(Data records)

━━━━━━━━━━━━━━━━

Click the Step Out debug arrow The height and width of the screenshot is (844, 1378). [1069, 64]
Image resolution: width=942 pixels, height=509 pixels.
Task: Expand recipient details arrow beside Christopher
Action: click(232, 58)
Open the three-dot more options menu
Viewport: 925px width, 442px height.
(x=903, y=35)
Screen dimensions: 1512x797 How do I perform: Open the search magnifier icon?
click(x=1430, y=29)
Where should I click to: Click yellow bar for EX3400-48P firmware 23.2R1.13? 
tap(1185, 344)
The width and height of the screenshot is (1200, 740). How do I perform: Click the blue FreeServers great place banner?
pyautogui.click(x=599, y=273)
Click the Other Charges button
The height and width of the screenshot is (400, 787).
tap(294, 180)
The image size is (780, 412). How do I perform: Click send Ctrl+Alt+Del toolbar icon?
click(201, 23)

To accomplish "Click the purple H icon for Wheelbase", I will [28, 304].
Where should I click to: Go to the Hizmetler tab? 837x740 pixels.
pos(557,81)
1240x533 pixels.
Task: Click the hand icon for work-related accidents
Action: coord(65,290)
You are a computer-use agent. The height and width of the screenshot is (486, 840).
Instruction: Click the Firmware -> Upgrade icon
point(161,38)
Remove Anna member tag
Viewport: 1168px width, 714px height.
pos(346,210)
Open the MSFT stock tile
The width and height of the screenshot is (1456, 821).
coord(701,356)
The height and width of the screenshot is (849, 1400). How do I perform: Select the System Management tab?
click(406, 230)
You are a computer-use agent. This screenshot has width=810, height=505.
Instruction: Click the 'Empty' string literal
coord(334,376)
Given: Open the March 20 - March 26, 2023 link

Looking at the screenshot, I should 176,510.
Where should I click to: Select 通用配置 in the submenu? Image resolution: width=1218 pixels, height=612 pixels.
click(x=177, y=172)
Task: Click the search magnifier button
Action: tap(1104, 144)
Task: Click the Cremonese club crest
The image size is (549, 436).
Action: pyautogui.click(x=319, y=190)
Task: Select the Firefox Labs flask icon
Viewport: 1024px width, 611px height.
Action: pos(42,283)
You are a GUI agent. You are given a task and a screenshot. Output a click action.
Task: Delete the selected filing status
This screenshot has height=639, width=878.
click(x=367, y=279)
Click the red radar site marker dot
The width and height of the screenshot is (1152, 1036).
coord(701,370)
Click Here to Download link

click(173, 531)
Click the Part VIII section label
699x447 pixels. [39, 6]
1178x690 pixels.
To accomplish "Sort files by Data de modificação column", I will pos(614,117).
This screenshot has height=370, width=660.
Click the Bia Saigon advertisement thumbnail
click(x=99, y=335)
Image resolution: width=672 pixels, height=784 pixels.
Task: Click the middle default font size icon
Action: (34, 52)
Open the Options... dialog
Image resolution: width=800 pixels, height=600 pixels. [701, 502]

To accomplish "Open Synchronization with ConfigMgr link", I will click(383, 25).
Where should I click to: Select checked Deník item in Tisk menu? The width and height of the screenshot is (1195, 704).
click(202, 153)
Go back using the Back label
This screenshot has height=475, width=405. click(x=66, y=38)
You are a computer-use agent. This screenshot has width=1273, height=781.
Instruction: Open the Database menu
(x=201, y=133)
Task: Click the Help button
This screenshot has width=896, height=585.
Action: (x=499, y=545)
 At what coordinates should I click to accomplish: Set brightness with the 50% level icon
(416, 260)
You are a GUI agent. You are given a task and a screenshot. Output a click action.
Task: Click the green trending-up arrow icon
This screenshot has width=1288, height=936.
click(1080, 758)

━━━━━━━━━━━━━━━━

## HOW TO COMPLETE THIS TASK
Write out each entry above exactly as it is written.

## ANSWER TO THE EXERCISE
Click the Step Out debug arrow The height and width of the screenshot is (844, 1378). [1069, 64]
Image resolution: width=942 pixels, height=509 pixels.
Task: Expand recipient details arrow beside Christopher
Action: click(232, 58)
Open the three-dot more options menu
Viewport: 925px width, 442px height.
(x=903, y=35)
Screen dimensions: 1512x797 How do I perform: Open the search magnifier icon?
click(x=1430, y=29)
Where should I click to: Click yellow bar for EX3400-48P firmware 23.2R1.13? 
tap(1185, 344)
The width and height of the screenshot is (1200, 740). How do I perform: Click the blue FreeServers great place banner?
pyautogui.click(x=599, y=273)
Click the Other Charges button
The height and width of the screenshot is (400, 787).
tap(294, 180)
The image size is (780, 412). How do I perform: Click send Ctrl+Alt+Del toolbar icon?
click(201, 23)

To accomplish "Click the purple H icon for Wheelbase", I will [28, 304].
Where should I click to: Go to the Hizmetler tab? 837x740 pixels.
pos(557,81)
1240x533 pixels.
Task: Click the hand icon for work-related accidents
Action: coord(65,290)
You are a computer-use agent. The height and width of the screenshot is (486, 840).
Instruction: Click the Firmware -> Upgrade icon
point(161,38)
Remove Anna member tag
Viewport: 1168px width, 714px height.
pos(346,210)
Open the MSFT stock tile
The width and height of the screenshot is (1456, 821).
coord(701,356)
The height and width of the screenshot is (849, 1400). How do I perform: Select the System Management tab?
click(406, 230)
You are a computer-use agent. This screenshot has width=810, height=505.
Instruction: Click the 'Empty' string literal
coord(334,376)
Given: Open the March 20 - March 26, 2023 link

Looking at the screenshot, I should 176,510.
Where should I click to: Select 通用配置 in the submenu? Image resolution: width=1218 pixels, height=612 pixels.
click(x=177, y=172)
Task: Click the search magnifier button
Action: tap(1104, 144)
Task: Click the Cremonese club crest
The image size is (549, 436).
Action: pyautogui.click(x=319, y=190)
Task: Select the Firefox Labs flask icon
Viewport: 1024px width, 611px height.
Action: pos(42,283)
You are a GUI agent. You are given a task and a screenshot. Output a click action.
Task: Delete the selected filing status
This screenshot has height=639, width=878.
click(x=367, y=279)
Click the red radar site marker dot
The width and height of the screenshot is (1152, 1036).
coord(701,370)
Click Here to Download link

click(173, 531)
Click the Part VIII section label
699x447 pixels. [39, 6]
1178x690 pixels.
To accomplish "Sort files by Data de modificação column", I will pos(614,117).
This screenshot has height=370, width=660.
Click the Bia Saigon advertisement thumbnail
click(x=99, y=335)
Image resolution: width=672 pixels, height=784 pixels.
Task: Click the middle default font size icon
Action: (34, 52)
Open the Options... dialog
Image resolution: width=800 pixels, height=600 pixels. [701, 502]

To accomplish "Open Synchronization with ConfigMgr link", I will click(383, 25).
Where should I click to: Select checked Deník item in Tisk menu? The width and height of the screenshot is (1195, 704).
click(202, 153)
Go back using the Back label
This screenshot has height=475, width=405. click(x=66, y=38)
You are a computer-use agent. This screenshot has width=1273, height=781.
Instruction: Open the Database menu
(x=201, y=133)
Task: Click the Help button
This screenshot has width=896, height=585.
Action: (x=499, y=545)
 At what coordinates should I click to accomplish: Set brightness with the 50% level icon
(416, 260)
You are a GUI agent. You are given a task and a screenshot. Output a click action.
Task: Click the green trending-up arrow icon
This screenshot has width=1288, height=936.
click(1080, 758)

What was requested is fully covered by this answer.